------ DATASET RECORDS ------
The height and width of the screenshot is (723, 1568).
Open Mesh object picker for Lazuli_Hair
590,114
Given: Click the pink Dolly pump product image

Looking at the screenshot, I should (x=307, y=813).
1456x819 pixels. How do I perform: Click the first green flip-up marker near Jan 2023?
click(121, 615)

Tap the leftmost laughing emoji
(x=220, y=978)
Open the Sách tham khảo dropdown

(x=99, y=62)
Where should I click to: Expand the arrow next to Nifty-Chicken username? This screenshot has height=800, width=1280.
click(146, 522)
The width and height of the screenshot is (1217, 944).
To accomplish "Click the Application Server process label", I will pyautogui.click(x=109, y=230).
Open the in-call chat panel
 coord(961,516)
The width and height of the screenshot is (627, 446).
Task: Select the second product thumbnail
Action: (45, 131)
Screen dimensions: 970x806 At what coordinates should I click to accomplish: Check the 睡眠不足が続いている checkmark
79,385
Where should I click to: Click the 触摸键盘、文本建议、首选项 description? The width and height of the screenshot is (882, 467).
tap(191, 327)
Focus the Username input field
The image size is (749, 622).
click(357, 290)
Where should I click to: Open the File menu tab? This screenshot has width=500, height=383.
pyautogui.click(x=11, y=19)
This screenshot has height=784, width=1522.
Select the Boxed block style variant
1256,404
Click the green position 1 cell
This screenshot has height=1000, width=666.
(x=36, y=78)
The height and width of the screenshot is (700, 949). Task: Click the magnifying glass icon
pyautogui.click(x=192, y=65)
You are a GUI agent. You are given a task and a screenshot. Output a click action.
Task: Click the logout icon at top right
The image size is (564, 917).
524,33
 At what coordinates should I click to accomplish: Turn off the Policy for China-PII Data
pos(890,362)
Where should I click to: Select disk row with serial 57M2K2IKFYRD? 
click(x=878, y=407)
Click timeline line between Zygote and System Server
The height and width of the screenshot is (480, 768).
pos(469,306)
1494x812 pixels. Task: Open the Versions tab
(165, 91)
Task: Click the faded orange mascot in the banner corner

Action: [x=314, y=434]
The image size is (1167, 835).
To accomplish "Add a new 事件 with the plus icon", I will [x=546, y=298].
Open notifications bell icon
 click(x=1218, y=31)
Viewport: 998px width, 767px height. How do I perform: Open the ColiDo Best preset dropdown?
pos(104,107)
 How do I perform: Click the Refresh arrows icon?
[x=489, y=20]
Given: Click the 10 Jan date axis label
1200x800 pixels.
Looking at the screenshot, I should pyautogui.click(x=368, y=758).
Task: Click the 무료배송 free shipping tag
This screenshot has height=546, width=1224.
------
Turn all of the material above into a numbered list with one item per line, and leave out the blank lines.

1. The height and width of the screenshot is (723, 1568).
2. Open Mesh object picker for Lazuli_Hair
3. 590,114
4. Given: Click the pink Dolly pump product image
5. Looking at the screenshot, I should (x=307, y=813).
6. 1456x819 pixels. How do I perform: Click the first green flip-up marker near Jan 2023?
7. click(121, 615)
8. Tap the leftmost laughing emoji
9. (x=220, y=978)
10. Open the Sách tham khảo dropdown
11. (x=99, y=62)
12. Where should I click to: Expand the arrow next to Nifty-Chicken username? This screenshot has height=800, width=1280.
13. click(146, 522)
14. The width and height of the screenshot is (1217, 944).
15. To accomplish "Click the Application Server process label", I will pyautogui.click(x=109, y=230).
16. Open the in-call chat panel
17.  coord(961,516)
18. The width and height of the screenshot is (627, 446).
19. Task: Select the second product thumbnail
20. Action: (45, 131)
21. Screen dimensions: 970x806 At what coordinates should I click to accomplish: Check the 睡眠不足が続いている checkmark
22. 79,385
23. Where should I click to: Click the 触摸键盘、文本建议、首选项 description? The width and height of the screenshot is (882, 467).
24. tap(191, 327)
25. Focus the Username input field
26. The image size is (749, 622).
27. click(357, 290)
28. Where should I click to: Open the File menu tab? This screenshot has width=500, height=383.
29. pyautogui.click(x=11, y=19)
30. This screenshot has height=784, width=1522.
31. Select the Boxed block style variant
32. 1256,404
33. Click the green position 1 cell
34. This screenshot has height=1000, width=666.
35. (x=36, y=78)
36. The height and width of the screenshot is (700, 949). Task: Click the magnifying glass icon
37. pyautogui.click(x=192, y=65)
38. You are a GUI agent. You are given a task and a screenshot. Output a click action.
39. Task: Click the logout icon at top right
40. The image size is (564, 917).
41. 524,33
42.  At what coordinates should I click to accomplish: Turn off the Policy for China-PII Data
43. pos(890,362)
44. Where should I click to: Select disk row with serial 57M2K2IKFYRD? 
45. click(x=878, y=407)
46. Click timeline line between Zygote and System Server
47. The height and width of the screenshot is (480, 768).
48. pos(469,306)
49. 1494x812 pixels. Task: Open the Versions tab
50. (165, 91)
51. Task: Click the faded orange mascot in the banner corner
52. Action: [x=314, y=434]
53. The image size is (1167, 835).
54. To accomplish "Add a new 事件 with the plus icon", I will [x=546, y=298].
55. Open notifications bell icon
56.  click(x=1218, y=31)
57. Viewport: 998px width, 767px height. How do I perform: Open the ColiDo Best preset dropdown?
58. pos(104,107)
59.  How do I perform: Click the Refresh arrows icon?
60. [x=489, y=20]
61. Given: Click the 10 Jan date axis label
62. 1200x800 pixels.
63. Looking at the screenshot, I should pyautogui.click(x=368, y=758).
64. Task: Click the 무료배송 free shipping tag
65. This screenshot has height=546, width=1224.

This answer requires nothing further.